三、选择合适的访问控制方案

    ● SSID是必备

    SSID（Service Set Identifier）也可以写为ESSID，用来区分不同的网络，最多可以有32个字符，无线网卡设置了不同的SSID就可以进入不同网络，SSID通常由AP广播出来，通过XP自带的扫描功能可以相看当前区域内的SSID。出于安全考虑可以不广播SSID，此时用户就要手工设置SSID才能进入相应的网络。简单说，SSID就是一个局域网的名称，只有设置为名称相同SSID的值的电脑才能互相通信。

    而SSID广播控制可以理解为两方面，一是可以通过更改SSID名称来达到无线用户控制，一是可以禁用SSID广播功能起到对无线用户控制。这是一为主流的无线网卡都支持“自动搜索（ANY）”SSID方式，只要无线客户端处在AP范围内，它都会自动连接到AP，这将绕过SSID的安全功能。所以在无线局域网接入点AP或无线路由上对此项技术的支持就是可不让AP或无线路由器广播其SSID号，这样无线工作站就必须提供正确的SSID才能与AP或无线路由器连接（将多数无线AP或无线路由器在出厂时默认的“允许广播SSID”设为“不广播SSID”）。

    而更改厂家默认的SSID名称，也就是可降低非法用花猜中SSID号的机率。如思科接入点的默认SSID是tsunami；Linksys接入点的默认SSID是linksys；而英特尔和Symbol接入点的默认SSID是101；TP-LINK的默认SSID是TP-LINK。这些默认的SSID无异于把易受攻击的WLAN汇报给了非法用户。

    ● MAC过滤很实用

    MAC地址就是在媒体接入层上使用的地址，也叫物理地址、硬件地址或链路地址，由网络设备制造商生产时写在硬件内部。MAC地址与网络无关，也即无论将带有这个地址的硬件（如网卡、集线器、路由器等）接入到网络的何处，都有相同的MAC地址，它由厂商写在网卡的BIOS里。MAC地址可采用6字节（48比特）或2字节（16比特）这两种中的任意一种。但随着局域网规模越来越大，一般都采用6字节的MAC地址。

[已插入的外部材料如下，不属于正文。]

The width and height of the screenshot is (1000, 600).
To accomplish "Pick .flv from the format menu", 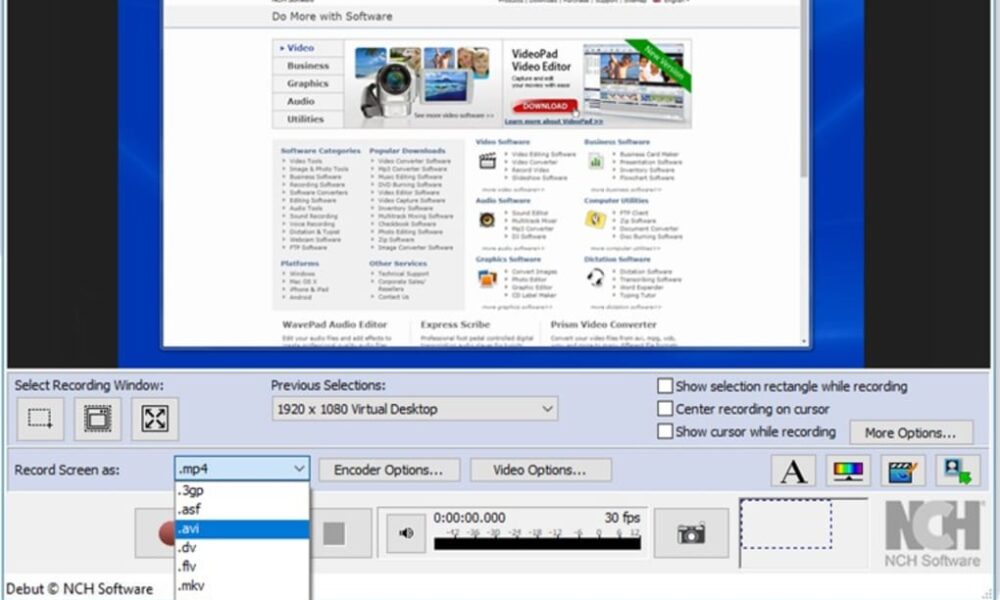I will [190, 567].
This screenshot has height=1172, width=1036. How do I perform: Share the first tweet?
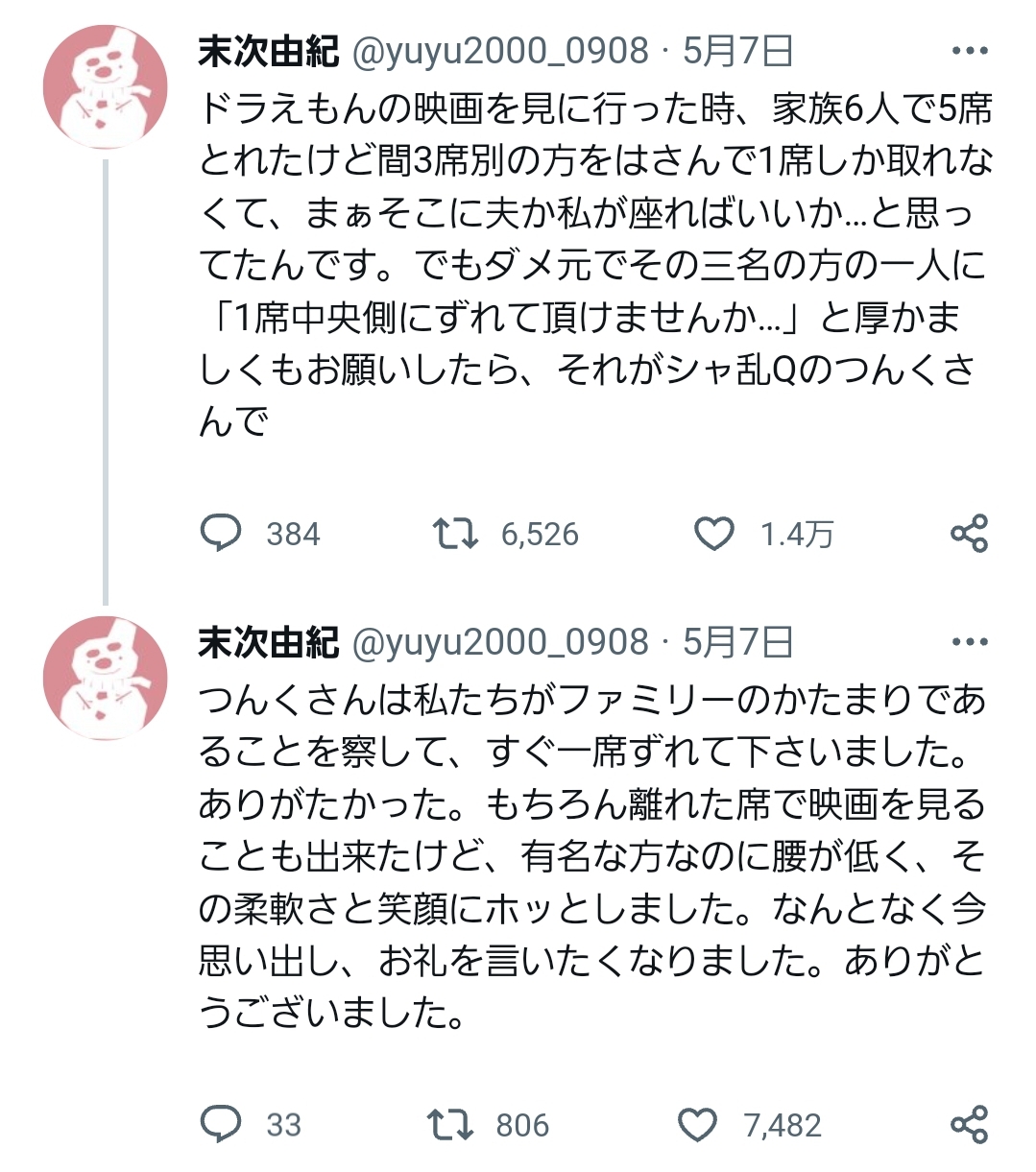969,534
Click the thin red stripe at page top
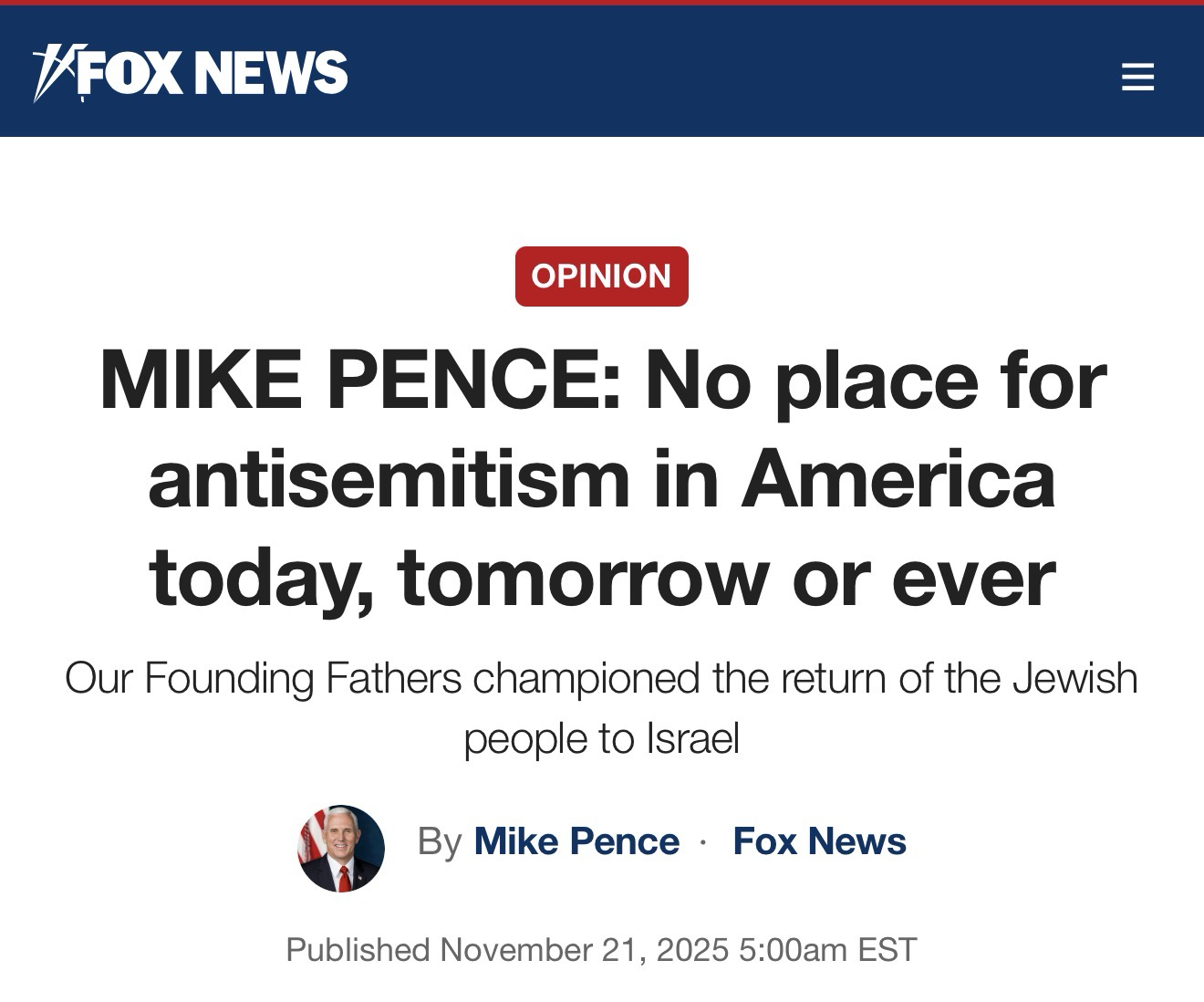This screenshot has width=1204, height=1002. [602, 3]
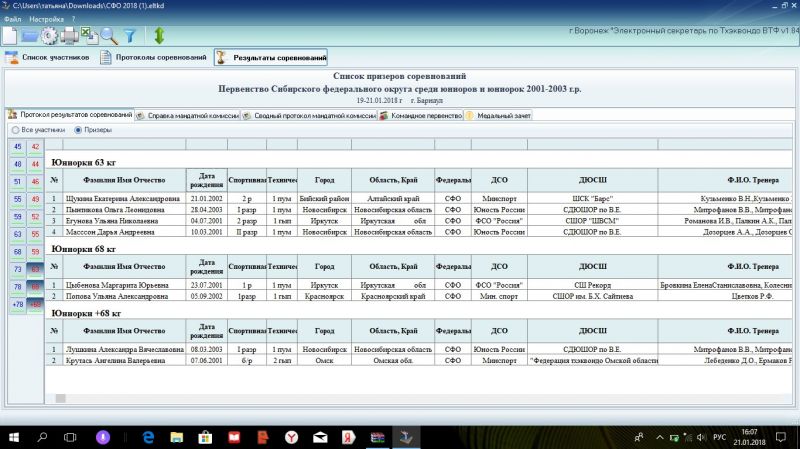Open settings via the gear toolbar icon
Image resolution: width=800 pixels, height=449 pixels.
[49, 36]
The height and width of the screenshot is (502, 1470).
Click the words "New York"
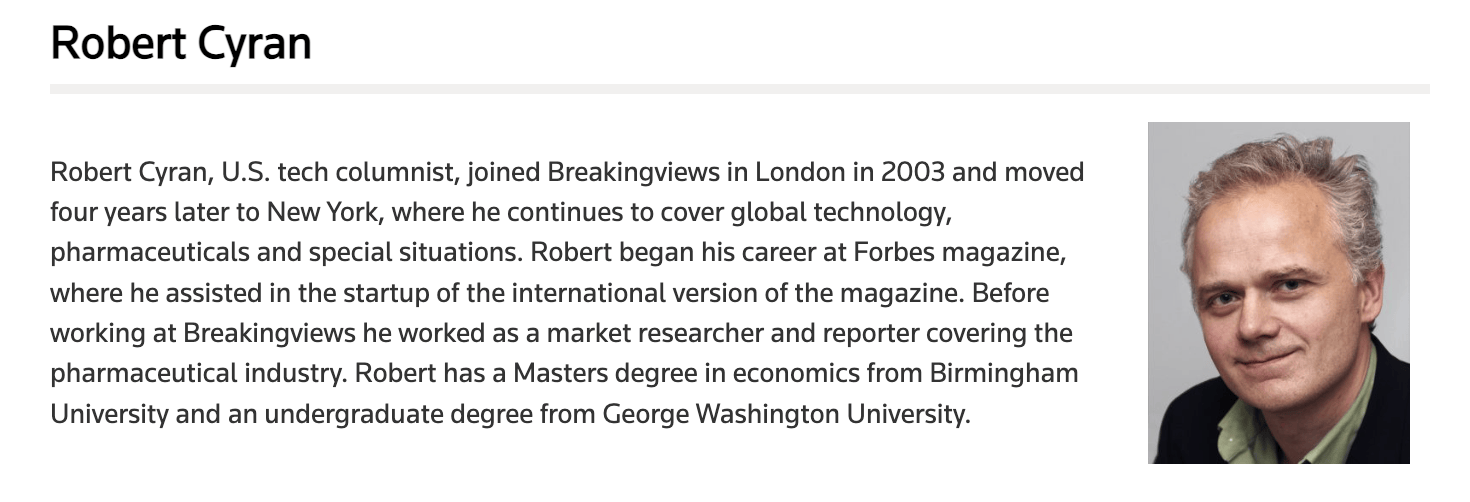point(319,212)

这个48比特都有其规定的意义，前24位是由生产网卡的厂商向IEEE申请的厂商地址，1000美元左右买一个地址块，后24位由厂商自行分配，这样的分配使得世界上任意一个拥有48位MAC地址的网卡都有唯一的标识。

    而MAC地址的访问控制就是通常所说的路由器或无线AP的物理地址（MAC）过滤功能。由于每个无线工作站的网卡都有唯一的物理地址，因此可以在AP中手工维护一组允许访问的MAC地址列表，实现物理地址过滤（只需进入路由器的MAC过滤功能选中只允许下列MAC的网卡地址连入外网把MAC填入即可）。

    大多数企业级接入点可以让你根据对授权用户站的媒体访问控制（MAC）地址进行过滤，以此限制哪些用户站可以连接到接入点。尽管MAC地址过滤并非万无一失，但这种方法对哪些用户站可以连接到网络提供了基本的控制功能。有些规模较大的企业所组建的比较复杂的WLAN允许上百个用户站在接入点之间进行漫游，这时它们可能需要远程验证拨入用户服务（RADIUS）服务器提供更复杂的过滤功能。

    但做为无线的安全功能，MAC过滤更多的应用在私人小型WLAN网络中更好，因为这个方案要求AP中的MAC地址列表必需随时更新，可扩展性差，无法实现机器在不同AP之间的漫游；而且MAC地址在理论上可以伪造，如非法用户可以通过修改注册表，下载专用修改MAC小工具等方法，轻松更改了本机的MAC地址和IP地址，因此MAC过滤在使用中最好能合WPA等安全功能一起使用，以加强WLAN安全性。